Biting Android, Apple
Ballmer went on the offensive against Google. "You need to be a computer scientist" to use Android, he said. DiDio said Ballmer's barbed criticism of Google's Android in those terms is exactly what you would expect him to say about a competitor. She found his comments reserved and restrained.
"Ditto for his oblique reference to Apple's products which he mentioned by saying they were presented in a 'sea of icons.' Many people undoubtedly feel that Ballmer's comments are a mixture of envy and sour grapes, and they would not be wholly inaccurate," DiDio said. "In fact, Ballmer's strategy has always been to shoot from the lip: He gets a lot more press when he disparages his rivals instead of praising them."
Why Windows Phone 7?
Ballmer also put in a few good words for Windows Phone. Battelle asked why consumers should buy a Windows Phone instead of an iPhone. His response: Windows Phone 7 puts your own information front and center.
"One thing he said that I found intriguing was that Microsoft needs to do more to drive down the price of mobile devices. I would like to see Ballmer expound on that and provide a detailed strategy and product roadmap for doing that," DiDio said.

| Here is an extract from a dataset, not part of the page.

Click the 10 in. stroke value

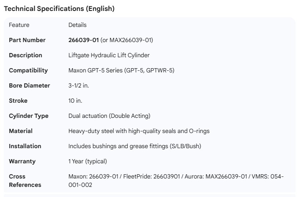(x=75, y=101)
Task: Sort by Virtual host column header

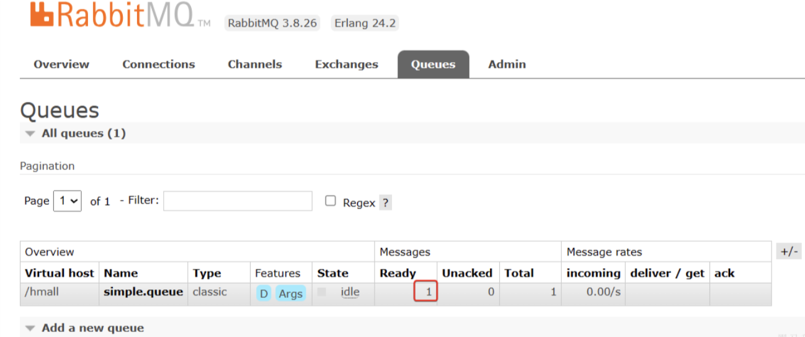Action: [60, 273]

"I also want to hear more specifics on the Skype product rollouts and integration with Microsoft's software offerings. I think Microsoft's acquisition of Skype could yield big dividends for them if done correctly."
Posted: 2011-10-26 @ 7:19pm PT
Hype? Apple is on track to sell 90 million copies of their "hype" in 2011 and more than 115 million in 2012. And they're delivering the whole phone. Microsoft may sell 26 million copies of the Windows Phone OS in 2011 and, if the Nokia deal holds true, may sell 65 million in 2012. Seems like Apple's "hype" is convincing a few people.
Posted: 2011-10-20 @ 12:50am PT
What Ballmer said was 100% truth. Android is a hacker friendly OS. iPhone 4S and Siri is just a hype. Windows phone 7.5 mango is the future.